Vor gut einem Jahr hatte ich anlässlich des Starts der „Jules Verne“ schon einmal ein paar Gedanken zur Frage bemannte Raumfahrt aufgeschrieben – ich selbst bin da ziemlich zwiegespalten zwischen Faszination und Nüchternheit. Mein damaliges Fazit:
Kurz gesagt: unter den derzeitigen Bedingungen und den planetaren Herausforderungen, vor denen die Menschheit steht (Klimawandel, Nachhaltigkeit, globale Gerechtigkeit usw.), scheint es mir sinnvoller zu sein, Prioritäten anders zu setzen.
Anlässlich des 40-jährigen Jubiläums der Mondlandung ist das Thema derzeit wieder in den Medien. So hat die sonntaz vom gestrigen Sonntag das Thema „bemannte Raumfahrt“ als Streit der Woche – u.a. mit einem Contra-Statement von Hettlich/Grüne. Auf der Pro-Seite steht, jetzt etwas platt zusammengefasst, vor allem das Argument, „das unsere Ingenieure was zum Spielen haben und ihre Kunstfertigkeit nicht verlieren“. Auch Christian Reinboth (CDU) nimmt die Kritik von Grünen und LINKE bei Scienceblogs auf – so richtig gute Argumente für die nicht-automatisierte Raumfahrt lese ich dort allerdings nicht. Und bei Charles Stross wird noch einmal richtig deutlich, wie aufwändig – energetisch wie administrativ – Raumfahrtprojekte sind.
Update: Sehe gerade, dass es in der ScienceBlogs-Themenwoche „40 Jahre Mondlandung“ auch noch einen deutlich stärker argumentierenden Beitrag von Florian Freistetter gibt. Letztlich läuft seine Argumentation auf „Raumfahrt ist Grundlagenforschung und muss deswegen nicht direkt was bringen“ (soweit d’accord), „nur Menschen haben Entdeckergeist“ (aber müssen die deswegen direkt daneben stehen?) und „Umsiedlung der Menschheit“ (siehe mein Zehntklassargument aus meinem älteren Blogeintrag) hinaus.

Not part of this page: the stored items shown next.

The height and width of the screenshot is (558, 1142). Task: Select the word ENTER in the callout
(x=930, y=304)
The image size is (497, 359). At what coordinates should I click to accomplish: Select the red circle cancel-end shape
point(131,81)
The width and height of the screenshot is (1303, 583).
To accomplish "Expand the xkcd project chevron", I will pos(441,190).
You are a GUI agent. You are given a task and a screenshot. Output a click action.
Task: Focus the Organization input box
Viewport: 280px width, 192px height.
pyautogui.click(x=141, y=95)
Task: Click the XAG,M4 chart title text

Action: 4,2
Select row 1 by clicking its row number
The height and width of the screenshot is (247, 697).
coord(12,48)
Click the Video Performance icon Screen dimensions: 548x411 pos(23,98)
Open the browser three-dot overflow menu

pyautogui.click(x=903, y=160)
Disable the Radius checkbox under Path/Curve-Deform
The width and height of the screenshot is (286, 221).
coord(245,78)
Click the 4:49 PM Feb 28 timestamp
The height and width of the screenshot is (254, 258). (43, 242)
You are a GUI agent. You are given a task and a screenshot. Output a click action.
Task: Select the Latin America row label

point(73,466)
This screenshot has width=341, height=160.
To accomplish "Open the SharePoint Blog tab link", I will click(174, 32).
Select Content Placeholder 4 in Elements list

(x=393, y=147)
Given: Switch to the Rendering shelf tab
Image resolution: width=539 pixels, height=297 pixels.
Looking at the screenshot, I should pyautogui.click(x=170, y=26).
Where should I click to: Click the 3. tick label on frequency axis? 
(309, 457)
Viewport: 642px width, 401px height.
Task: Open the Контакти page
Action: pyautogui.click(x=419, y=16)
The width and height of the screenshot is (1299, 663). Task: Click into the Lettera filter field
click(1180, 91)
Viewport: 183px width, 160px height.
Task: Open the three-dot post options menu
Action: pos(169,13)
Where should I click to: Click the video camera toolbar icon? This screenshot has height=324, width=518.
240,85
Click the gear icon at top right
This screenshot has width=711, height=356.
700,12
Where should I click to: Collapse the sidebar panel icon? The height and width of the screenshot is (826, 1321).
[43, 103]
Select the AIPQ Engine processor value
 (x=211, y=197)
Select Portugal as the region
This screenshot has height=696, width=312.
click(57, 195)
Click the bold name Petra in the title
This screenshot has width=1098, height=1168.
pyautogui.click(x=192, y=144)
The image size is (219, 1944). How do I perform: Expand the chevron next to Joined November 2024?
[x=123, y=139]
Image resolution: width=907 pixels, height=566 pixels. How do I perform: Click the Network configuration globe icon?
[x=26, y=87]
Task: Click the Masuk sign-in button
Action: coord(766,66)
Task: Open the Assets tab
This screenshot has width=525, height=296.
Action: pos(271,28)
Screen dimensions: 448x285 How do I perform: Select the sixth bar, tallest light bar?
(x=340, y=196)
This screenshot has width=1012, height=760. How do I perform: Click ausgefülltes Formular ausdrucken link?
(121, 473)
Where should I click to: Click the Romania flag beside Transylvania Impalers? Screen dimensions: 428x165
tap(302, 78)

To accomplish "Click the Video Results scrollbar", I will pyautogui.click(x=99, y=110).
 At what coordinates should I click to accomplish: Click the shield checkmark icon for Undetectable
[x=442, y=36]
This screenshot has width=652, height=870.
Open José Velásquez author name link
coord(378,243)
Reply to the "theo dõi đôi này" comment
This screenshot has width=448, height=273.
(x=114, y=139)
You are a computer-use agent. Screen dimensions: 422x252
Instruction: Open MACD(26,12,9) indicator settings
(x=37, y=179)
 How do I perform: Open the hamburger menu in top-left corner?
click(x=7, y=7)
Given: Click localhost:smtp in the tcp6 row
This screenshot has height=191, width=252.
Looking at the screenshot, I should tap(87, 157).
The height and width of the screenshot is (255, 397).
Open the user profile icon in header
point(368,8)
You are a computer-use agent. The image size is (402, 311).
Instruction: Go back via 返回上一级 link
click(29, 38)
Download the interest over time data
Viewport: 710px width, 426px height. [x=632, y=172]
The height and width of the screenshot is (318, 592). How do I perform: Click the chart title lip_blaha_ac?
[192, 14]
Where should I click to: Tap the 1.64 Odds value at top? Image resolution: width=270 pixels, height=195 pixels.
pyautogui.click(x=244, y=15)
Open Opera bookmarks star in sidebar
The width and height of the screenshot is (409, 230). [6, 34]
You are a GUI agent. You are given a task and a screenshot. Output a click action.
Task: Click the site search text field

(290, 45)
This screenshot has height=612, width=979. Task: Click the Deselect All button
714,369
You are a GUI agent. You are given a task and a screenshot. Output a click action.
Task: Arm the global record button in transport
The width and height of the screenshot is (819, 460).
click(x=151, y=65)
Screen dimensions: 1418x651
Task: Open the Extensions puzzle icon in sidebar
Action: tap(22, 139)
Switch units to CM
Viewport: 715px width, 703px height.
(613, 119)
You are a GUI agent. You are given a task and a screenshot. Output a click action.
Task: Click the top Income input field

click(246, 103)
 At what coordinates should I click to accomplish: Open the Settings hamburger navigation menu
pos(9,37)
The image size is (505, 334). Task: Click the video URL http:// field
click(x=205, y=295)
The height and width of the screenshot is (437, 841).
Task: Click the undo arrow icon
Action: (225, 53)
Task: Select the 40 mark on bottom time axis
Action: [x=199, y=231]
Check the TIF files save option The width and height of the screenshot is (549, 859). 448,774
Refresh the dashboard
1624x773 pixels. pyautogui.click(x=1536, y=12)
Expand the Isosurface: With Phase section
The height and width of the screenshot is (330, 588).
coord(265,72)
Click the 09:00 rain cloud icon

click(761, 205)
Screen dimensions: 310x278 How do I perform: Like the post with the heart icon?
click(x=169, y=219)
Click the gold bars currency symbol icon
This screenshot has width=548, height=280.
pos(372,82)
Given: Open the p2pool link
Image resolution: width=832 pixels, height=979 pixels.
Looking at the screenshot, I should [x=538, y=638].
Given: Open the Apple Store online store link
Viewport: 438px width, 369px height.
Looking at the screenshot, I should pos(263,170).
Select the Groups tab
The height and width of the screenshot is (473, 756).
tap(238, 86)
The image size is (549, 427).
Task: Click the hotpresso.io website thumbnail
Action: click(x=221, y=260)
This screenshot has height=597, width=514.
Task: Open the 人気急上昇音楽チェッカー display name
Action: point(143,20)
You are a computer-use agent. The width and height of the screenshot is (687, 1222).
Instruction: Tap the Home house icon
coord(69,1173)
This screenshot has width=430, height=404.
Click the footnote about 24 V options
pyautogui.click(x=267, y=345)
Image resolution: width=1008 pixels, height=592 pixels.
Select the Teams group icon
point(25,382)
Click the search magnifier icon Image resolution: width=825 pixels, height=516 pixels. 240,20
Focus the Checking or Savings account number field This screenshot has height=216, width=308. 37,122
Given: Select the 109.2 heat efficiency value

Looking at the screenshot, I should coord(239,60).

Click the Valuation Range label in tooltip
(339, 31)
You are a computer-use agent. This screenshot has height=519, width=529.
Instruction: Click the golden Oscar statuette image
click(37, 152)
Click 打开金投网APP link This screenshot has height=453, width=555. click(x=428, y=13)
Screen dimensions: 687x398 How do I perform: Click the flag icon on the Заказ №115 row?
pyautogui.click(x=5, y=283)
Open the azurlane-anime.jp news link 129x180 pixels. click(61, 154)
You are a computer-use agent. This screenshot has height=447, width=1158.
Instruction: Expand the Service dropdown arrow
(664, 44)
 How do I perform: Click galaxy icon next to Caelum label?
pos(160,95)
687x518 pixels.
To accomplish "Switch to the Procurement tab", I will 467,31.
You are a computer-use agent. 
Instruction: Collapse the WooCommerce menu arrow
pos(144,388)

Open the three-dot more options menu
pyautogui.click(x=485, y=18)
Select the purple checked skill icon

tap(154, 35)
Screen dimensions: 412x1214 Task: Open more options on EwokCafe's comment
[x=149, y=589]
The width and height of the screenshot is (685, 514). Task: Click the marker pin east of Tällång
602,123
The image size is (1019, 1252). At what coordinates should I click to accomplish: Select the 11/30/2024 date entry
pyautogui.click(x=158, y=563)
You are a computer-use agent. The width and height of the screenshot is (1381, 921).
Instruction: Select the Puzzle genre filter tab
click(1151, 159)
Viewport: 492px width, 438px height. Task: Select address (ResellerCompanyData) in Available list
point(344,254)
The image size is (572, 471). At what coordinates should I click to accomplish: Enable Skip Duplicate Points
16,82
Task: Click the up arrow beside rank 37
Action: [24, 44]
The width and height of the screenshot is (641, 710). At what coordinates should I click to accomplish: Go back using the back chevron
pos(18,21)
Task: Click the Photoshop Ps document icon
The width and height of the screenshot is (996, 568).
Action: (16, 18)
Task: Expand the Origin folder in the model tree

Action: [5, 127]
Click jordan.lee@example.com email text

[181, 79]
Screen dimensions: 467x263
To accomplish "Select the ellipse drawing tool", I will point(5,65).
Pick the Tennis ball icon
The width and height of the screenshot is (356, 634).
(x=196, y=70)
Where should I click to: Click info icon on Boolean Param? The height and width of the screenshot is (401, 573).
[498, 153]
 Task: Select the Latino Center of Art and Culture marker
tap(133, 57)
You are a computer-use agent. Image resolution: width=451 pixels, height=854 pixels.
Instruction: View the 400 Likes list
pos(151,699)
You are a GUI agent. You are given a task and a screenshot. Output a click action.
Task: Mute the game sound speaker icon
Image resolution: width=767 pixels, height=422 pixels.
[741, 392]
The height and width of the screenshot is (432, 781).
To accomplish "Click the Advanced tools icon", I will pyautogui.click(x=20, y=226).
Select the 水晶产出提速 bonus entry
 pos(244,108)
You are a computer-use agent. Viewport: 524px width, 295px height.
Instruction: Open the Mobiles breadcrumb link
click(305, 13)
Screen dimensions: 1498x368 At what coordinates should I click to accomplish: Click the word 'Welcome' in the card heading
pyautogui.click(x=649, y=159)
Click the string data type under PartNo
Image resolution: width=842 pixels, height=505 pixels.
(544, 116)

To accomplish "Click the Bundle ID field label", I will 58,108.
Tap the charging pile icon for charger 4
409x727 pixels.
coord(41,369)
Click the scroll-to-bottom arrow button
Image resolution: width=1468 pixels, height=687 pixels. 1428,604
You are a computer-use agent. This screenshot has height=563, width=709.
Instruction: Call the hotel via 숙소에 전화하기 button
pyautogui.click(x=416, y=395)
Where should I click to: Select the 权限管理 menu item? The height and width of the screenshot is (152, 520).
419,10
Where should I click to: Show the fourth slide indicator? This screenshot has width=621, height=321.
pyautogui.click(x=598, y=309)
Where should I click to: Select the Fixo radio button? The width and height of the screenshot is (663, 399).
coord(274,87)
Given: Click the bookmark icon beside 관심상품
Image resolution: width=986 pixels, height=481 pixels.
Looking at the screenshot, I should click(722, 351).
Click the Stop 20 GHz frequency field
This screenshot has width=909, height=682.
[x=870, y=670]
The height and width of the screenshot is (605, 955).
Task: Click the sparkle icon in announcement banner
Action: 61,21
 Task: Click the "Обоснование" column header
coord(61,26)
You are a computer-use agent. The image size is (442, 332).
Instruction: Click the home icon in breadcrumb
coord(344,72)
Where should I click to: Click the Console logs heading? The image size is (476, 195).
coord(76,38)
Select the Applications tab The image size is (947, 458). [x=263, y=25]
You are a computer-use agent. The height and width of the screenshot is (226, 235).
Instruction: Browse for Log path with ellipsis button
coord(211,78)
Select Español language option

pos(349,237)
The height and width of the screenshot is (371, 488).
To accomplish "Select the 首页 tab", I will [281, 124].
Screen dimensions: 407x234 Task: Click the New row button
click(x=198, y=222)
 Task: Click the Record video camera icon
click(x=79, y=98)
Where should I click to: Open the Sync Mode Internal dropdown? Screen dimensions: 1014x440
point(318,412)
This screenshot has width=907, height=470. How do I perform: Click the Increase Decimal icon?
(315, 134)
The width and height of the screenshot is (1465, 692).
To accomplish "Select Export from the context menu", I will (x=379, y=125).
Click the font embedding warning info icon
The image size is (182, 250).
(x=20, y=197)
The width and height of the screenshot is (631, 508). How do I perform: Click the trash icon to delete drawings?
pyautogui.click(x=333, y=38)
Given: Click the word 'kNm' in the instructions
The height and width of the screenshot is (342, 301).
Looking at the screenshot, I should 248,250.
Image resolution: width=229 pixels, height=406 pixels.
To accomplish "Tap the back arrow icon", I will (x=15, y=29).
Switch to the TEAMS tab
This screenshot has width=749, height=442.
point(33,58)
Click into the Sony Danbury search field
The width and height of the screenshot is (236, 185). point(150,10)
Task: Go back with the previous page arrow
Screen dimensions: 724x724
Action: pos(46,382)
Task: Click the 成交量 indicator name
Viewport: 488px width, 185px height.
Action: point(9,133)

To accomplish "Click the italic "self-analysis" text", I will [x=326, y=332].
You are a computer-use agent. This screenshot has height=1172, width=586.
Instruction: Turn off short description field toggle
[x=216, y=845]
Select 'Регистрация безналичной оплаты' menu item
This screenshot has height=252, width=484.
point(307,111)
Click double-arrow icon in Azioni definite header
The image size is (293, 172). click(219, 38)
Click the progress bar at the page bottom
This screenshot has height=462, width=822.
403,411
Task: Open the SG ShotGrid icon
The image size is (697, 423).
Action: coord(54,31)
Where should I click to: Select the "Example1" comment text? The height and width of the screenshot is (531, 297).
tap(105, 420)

Update 2: Das Leben schreibt die besten Satiren – lange Artikel über defekte 6‑Mio-Dollar-Toiletten sind der beste Beweis dafür, dass Menschen und deren Habitat im Weltraum schlichtweg extrem teuer und aufwändig sind.
Update 3: Ganz aktuell nochmal Charles Stross – dort findet sich eine spannende Debatte über „was verdanken wir alles der Raumfahrt“ (wobei es da nicht um die bemannte Raumfahrt geht, sonder ganz allgemein …). Geht bis hin zu Powerpoint.
Update 4: (21.07.2009) Bei Telepolis wird ebenfalls gefragt: „Trotz aller Euphorie zum 40. Jubiläum der ersten Mondlandung bleibt vor allem in Zeiten der Wirtschaftskrise die Frage, warum Menschen in lebensfeindliche Wüsten fliegen sollten“.
Update 5: (22.07.2009) Noch ein von mir gern gelesener SF-Autor äußert sich zum Thema: Kim Stanley Robinson in der Washington Post. Seine Thesen: wenn überhaupt, geht’s um den Raum zwischen Mars und Venus, wir sollten den Weltraum mehr im Sinne „lebensfeindliche Wüste“ als im Sinne „zukünftiger Wohnsitz“ betrachten, und wir sollten den richtigen Zeithorizont wählen: das derzeitige Problem ist es, die Erde noch in tausend Jahren für Menschen bewohnbar zu halten; wenn (bemannte) Weltraumfahrt dazu dienen kann, dieses Problem zu lösen, dann sollten wir sie unternehmen, sonst damit warten – als Menschheit eben ein paar hundert Jahre – , bis das Problem Klimawandel etc. gelöst ist.